Parts of the exercise:
(1) From the Ubuntu netbook post, return the passage that begins at the words "- A 1GB USB" and stops after "(some not minor).".
(2) Answer these questions from the Ubuntu netbook post:
(a) Which HP netbook model was acquired?
(b) What is the minimum amount of RAM listed for installing Ubuntu Netbook Remix?
(c) What was the size of the single XP hard disk partition on the unit?
(3) Translate this sentence from the Ubuntu netbook post into Spanish: "Most netbooks lack an internal CD/DVD drive, so the usual method of download .iso file, burn .iso, and then boot to .iso file is not so easy on a netbook."

I recently acquired an HP netbook (mini-note 2133). The unit comes with XP pre-installed, which is kind of okay, but still a bit sluggish (it’s Windows after all). Of course, I had to install my other favorite operating system in a dual boot (no not Vista, though I considered it). The Jaunty remix is a quick install option for netbooks, but not nearly as turn-key as using the regular install method with Vista, and there are major issues lurking…noobs beware!
Ubuntu installer boot options…
Most netbooks lack an internal CD/DVD drive, so the usual method of download .iso file, burn .iso, and then boot to .iso file is not so easy on a netbook. Again, Ubuntu impresses with it’s lightweight requirements, and flexible install methods. One can run the Jaunty Jackelope remix from a USB stick…What do you need to install Ubuntu Netbook Remix you ask (from the DL page..see below)?
- A 1GB USB flash drive (aka thumb drive)
- An Intel Atom processor
- At least 384MB of RAM
- Learn how to install UNR for Windows and Linux users…
The remix is bundled in a .img file (a bootable/runnable Linux install package) for download, and with a simple tool (see above) can convert your USB stick to a portable OS. By tweaking and adding the img files, you can boot and run Linux in this fashion. This makes trying out Jaunty a cinch. I would check the compatibility of your model by going here first. Let’s look at the not-so-“typical” install I performed, what went wrong, and some problems for HP netbook users (some not minor).
The first thing to know about Linux installs is that there is a good way, and an easy way. They are not usually inclusive, in most regards. Running the installer from inside Vista is probably one of the easiest. Vista, for example has the ability to adjust it’s partitions. Not so in XP, so if your model comes loaded with it, you need to be warned that there are some re-partitioning gymnastics to perform to get it running in an optimal configuration, and they could destroy your primary XP partition and data. Most likely they won’t but you should know there is a risk. So, you have a netbook (and a Linux USB stick), you rebooted it (with your stick plugged in), and adjusted some BIOS boot settings (if required) so it would boot from the USB, and up pops the installer.
Don’t get scared…simply pick your language, which if you can read this, might be in English. You have to pick language again once the full GUI starts (see the screen shot above for boot options). You could simply choose to test drive Jaunty at the bootloader window point, by selecting the first option at the top to try Ubuntu without installing it to your computer. It will simply run from the stick, however this is not optimal for long-term usage. You might want to do this anyway the first time you boot into the installer, as you will likely want to adjust, re-format existing, or format any new drives. Ubuntu does not handle this very well if you let it pick these settings for you, especially the “run Windows side-by-side” option (see the section on dual-boot below). Ubuntu will require a few more setup steps like time zone, and keyboard localization settings to be entered if you are continuing with the installer at this point (die-hard Ubuntu types, that means you).
So, the install will want some disk partitions to be configured or it will configure them for you. You could simply let Ubuntu use your whole disk for instance, which is very easy to get up and running with no fuss. If you plan on running only Ubuntu, then this becomes even easier. In my case, the unit came with XP installed, but with a single 110GB XP hard disk partition across the whole disk, which is just stupid. Why would you have a single giant hard drive, when you can do so much more with several smaller chunks of storage (like install Linux and XP)?

Item-finding rows:
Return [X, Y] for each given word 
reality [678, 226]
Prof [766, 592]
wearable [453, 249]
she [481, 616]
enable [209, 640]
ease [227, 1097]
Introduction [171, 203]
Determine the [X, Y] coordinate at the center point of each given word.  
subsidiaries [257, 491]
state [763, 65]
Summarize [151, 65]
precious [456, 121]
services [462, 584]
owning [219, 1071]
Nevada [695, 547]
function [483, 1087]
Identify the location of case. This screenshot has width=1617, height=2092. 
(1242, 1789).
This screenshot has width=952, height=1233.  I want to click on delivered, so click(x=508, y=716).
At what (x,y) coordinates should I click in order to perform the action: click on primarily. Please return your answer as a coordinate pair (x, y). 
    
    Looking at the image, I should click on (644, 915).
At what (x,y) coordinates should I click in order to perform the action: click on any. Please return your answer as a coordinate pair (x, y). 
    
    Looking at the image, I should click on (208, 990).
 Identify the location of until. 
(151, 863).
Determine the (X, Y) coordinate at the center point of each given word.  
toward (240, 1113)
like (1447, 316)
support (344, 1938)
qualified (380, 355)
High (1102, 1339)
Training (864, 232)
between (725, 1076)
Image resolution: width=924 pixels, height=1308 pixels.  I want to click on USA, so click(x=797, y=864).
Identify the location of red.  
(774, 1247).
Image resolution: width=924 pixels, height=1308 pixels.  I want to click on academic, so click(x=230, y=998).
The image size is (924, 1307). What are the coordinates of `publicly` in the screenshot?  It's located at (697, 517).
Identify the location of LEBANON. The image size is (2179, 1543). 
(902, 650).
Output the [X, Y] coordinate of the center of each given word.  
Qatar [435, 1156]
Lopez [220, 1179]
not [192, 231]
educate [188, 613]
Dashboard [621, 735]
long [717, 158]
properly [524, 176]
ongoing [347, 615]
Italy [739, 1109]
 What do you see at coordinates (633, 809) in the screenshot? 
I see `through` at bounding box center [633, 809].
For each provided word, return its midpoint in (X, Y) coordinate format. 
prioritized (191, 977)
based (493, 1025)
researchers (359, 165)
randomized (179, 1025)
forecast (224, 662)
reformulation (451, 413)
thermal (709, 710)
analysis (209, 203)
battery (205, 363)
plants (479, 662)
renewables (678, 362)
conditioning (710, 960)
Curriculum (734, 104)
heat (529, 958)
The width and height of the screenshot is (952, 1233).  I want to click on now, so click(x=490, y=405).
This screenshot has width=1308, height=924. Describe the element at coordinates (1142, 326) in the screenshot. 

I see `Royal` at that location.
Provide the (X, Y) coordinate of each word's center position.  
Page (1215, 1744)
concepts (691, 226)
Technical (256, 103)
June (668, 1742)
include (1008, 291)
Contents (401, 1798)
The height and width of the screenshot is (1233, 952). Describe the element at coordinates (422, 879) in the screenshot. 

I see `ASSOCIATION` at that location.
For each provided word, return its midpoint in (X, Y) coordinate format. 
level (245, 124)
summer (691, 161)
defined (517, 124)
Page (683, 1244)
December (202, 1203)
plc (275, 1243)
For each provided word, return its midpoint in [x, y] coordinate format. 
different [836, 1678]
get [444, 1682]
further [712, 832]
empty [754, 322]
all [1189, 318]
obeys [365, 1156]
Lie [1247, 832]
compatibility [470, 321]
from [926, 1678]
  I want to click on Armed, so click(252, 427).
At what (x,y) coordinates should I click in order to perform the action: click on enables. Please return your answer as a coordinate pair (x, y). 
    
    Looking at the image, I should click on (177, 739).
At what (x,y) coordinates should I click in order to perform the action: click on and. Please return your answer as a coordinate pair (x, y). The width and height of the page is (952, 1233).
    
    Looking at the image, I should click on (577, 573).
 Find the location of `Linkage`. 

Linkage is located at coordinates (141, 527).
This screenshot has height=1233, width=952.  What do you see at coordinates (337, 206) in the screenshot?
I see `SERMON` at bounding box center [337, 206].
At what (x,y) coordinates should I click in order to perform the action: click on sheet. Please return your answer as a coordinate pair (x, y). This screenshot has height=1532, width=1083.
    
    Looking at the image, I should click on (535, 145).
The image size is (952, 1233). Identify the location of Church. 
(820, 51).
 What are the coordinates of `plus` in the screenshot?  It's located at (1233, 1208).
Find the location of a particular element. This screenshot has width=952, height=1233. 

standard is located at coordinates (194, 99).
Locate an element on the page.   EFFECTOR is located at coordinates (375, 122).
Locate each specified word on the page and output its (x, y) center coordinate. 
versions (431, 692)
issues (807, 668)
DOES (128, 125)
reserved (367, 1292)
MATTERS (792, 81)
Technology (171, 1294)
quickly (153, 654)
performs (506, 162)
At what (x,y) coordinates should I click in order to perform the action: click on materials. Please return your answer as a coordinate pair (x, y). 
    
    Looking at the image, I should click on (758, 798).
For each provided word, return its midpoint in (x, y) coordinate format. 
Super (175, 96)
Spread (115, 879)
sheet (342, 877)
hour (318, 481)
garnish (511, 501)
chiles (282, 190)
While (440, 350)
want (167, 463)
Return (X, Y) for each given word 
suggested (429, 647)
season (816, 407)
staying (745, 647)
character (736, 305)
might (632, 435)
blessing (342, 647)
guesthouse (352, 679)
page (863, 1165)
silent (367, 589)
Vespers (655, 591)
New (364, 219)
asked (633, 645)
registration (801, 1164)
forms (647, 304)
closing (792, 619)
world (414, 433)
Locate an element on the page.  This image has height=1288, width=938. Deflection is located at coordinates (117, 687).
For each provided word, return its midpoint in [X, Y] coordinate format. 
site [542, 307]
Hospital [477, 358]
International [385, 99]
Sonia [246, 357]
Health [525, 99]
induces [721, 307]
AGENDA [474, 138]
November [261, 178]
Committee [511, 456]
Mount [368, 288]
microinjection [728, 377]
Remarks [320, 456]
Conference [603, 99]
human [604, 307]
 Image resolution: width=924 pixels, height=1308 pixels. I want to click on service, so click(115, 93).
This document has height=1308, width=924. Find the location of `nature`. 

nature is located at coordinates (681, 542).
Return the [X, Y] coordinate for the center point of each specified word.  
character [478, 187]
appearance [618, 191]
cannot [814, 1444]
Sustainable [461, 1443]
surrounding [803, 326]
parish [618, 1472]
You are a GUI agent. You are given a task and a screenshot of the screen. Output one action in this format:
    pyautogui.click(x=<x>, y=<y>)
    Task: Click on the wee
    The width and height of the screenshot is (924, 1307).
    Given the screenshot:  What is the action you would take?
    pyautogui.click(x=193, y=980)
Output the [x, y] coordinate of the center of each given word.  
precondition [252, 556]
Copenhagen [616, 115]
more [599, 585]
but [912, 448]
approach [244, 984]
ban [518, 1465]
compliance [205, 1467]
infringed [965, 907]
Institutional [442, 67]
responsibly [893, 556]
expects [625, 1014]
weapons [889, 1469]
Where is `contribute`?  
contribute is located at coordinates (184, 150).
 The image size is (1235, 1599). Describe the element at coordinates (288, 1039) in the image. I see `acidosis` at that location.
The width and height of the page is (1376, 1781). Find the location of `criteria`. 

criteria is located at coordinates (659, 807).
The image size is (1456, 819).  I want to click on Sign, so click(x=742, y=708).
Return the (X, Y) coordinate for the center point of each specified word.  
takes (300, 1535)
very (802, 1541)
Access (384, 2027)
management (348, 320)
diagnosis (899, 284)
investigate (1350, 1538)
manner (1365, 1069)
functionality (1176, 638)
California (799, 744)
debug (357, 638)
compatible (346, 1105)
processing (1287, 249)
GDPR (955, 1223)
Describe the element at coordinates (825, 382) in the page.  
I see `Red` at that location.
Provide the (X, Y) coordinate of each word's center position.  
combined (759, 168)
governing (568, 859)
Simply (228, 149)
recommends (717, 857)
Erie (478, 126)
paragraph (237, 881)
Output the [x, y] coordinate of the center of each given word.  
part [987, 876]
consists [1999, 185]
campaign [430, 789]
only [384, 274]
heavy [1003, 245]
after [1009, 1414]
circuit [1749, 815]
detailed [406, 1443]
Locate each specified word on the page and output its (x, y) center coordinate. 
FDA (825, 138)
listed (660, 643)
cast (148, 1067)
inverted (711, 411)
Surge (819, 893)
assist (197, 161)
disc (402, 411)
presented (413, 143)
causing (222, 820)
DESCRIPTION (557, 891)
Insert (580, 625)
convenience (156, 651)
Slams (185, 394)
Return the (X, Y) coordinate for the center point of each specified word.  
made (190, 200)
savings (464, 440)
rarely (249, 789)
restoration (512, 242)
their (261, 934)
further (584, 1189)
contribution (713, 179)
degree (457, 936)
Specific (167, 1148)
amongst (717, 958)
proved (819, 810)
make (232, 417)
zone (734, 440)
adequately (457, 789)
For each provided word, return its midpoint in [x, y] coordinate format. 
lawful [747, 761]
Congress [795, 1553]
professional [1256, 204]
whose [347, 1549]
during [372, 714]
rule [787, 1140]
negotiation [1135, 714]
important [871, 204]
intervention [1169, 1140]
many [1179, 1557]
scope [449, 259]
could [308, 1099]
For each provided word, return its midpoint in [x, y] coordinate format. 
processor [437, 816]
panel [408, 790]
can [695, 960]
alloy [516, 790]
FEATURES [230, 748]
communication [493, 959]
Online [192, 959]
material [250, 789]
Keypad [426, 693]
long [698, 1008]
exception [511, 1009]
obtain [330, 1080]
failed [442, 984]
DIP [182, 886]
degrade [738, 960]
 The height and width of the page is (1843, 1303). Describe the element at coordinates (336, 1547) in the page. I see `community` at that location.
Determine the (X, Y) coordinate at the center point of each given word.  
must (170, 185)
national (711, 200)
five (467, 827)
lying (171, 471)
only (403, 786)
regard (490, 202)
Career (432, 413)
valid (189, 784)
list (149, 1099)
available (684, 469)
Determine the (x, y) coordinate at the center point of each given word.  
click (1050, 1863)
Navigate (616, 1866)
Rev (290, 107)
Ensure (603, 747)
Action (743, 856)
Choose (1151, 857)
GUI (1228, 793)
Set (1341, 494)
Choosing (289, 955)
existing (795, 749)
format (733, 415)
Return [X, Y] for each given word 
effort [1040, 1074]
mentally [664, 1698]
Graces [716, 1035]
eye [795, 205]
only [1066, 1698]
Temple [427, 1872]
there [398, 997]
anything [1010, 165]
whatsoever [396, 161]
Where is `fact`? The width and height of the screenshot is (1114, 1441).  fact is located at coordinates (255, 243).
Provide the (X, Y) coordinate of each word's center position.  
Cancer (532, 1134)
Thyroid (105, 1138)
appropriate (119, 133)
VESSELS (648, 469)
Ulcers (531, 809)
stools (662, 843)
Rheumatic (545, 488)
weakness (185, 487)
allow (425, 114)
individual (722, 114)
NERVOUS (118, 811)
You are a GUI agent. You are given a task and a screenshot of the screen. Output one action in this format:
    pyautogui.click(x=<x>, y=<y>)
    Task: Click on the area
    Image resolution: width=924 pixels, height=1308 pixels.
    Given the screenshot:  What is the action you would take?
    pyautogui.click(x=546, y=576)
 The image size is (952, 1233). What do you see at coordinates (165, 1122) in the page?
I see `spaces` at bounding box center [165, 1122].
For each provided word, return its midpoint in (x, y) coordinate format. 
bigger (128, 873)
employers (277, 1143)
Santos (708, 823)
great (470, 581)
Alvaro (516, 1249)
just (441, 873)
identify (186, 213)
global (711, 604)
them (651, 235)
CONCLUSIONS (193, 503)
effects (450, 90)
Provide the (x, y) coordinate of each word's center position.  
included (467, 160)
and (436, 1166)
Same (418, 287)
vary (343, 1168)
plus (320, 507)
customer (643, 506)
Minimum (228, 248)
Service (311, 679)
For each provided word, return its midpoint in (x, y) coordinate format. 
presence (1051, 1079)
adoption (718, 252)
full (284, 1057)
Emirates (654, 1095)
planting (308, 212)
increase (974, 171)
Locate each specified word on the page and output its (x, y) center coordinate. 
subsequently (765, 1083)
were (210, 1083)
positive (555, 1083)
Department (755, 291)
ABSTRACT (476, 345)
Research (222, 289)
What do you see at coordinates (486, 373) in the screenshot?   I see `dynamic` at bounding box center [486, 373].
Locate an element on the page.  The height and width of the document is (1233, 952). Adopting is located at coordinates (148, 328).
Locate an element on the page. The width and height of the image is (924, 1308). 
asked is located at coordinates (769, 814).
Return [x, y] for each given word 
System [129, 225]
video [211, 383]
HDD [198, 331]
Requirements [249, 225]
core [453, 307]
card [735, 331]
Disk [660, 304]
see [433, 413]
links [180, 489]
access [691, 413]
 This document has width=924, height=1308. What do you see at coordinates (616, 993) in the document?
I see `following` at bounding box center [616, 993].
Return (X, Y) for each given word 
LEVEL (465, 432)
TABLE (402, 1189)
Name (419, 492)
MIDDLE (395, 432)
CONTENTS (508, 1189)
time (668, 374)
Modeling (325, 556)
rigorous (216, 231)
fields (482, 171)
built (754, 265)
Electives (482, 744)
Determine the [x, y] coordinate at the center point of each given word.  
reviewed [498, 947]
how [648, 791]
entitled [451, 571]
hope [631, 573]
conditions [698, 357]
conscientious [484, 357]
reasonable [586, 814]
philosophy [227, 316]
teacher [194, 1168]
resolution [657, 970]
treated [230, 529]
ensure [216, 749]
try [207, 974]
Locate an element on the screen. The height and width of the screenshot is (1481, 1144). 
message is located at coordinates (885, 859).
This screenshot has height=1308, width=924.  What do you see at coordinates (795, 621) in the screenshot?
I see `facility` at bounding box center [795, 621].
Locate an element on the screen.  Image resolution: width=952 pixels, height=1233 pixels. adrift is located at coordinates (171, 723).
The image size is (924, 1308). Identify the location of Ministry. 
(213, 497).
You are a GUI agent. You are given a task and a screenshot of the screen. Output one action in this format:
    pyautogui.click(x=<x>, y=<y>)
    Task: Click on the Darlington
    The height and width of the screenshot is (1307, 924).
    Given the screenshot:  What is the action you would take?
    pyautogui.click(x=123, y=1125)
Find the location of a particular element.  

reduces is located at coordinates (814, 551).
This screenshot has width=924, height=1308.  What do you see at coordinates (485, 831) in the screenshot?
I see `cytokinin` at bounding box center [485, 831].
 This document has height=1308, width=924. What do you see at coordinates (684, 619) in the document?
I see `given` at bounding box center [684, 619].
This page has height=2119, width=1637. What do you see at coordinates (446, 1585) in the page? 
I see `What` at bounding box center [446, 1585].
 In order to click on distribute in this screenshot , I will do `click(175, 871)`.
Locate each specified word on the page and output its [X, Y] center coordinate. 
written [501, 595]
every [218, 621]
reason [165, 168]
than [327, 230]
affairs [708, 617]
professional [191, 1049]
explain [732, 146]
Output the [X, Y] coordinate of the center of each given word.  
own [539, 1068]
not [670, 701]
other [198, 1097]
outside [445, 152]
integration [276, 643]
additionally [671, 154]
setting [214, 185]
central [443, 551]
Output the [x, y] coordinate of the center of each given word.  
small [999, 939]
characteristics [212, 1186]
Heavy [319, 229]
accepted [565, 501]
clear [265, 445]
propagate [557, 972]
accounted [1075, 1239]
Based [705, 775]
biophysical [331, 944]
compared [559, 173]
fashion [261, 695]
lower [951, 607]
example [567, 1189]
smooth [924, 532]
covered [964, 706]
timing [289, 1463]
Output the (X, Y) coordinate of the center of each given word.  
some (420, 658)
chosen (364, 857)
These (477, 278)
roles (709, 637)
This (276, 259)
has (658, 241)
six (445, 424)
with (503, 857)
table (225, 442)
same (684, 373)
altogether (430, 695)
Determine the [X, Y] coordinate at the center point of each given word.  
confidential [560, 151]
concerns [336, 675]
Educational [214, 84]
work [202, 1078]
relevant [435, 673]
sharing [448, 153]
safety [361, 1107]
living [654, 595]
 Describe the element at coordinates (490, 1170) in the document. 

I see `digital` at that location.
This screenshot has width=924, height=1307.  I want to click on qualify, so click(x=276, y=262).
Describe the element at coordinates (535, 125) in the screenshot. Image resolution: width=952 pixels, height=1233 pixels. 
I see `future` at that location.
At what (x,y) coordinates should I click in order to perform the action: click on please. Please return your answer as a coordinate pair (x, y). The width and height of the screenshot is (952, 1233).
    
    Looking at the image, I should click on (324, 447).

Expected responses:
(1)
- A 1GB USB flash drive (aka thumb drive)
- An Intel Atom processor
- At least 384MB of RAM
- Learn how to install UNR for Windows and Linux users…
The remix is bundled in a .img file (a bootable/runnable Linux install package) for download, and with a simple tool (see above) can convert your USB stick to a portable OS. By tweaking and adding the img files, you can boot and run Linux in this fashion. This makes trying out Jaunty a cinch. I would check the compatibility of your model by going here first. Let’s look at the not-so-“typical” install I performed, what went wrong, and some problems for HP netbook users (some not minor).

(2)
(a) The HP mini-note 2133.
(b) At least 384MB.
(c) 110GB.

(3) La mayoría de los netbooks carecen de una unidad interna de CD/DVD, por lo que el método habitual de descargar el archivo .iso, grabar el .iso y luego arrancar desde el archivo .iso no es tan sencillo en un netbook.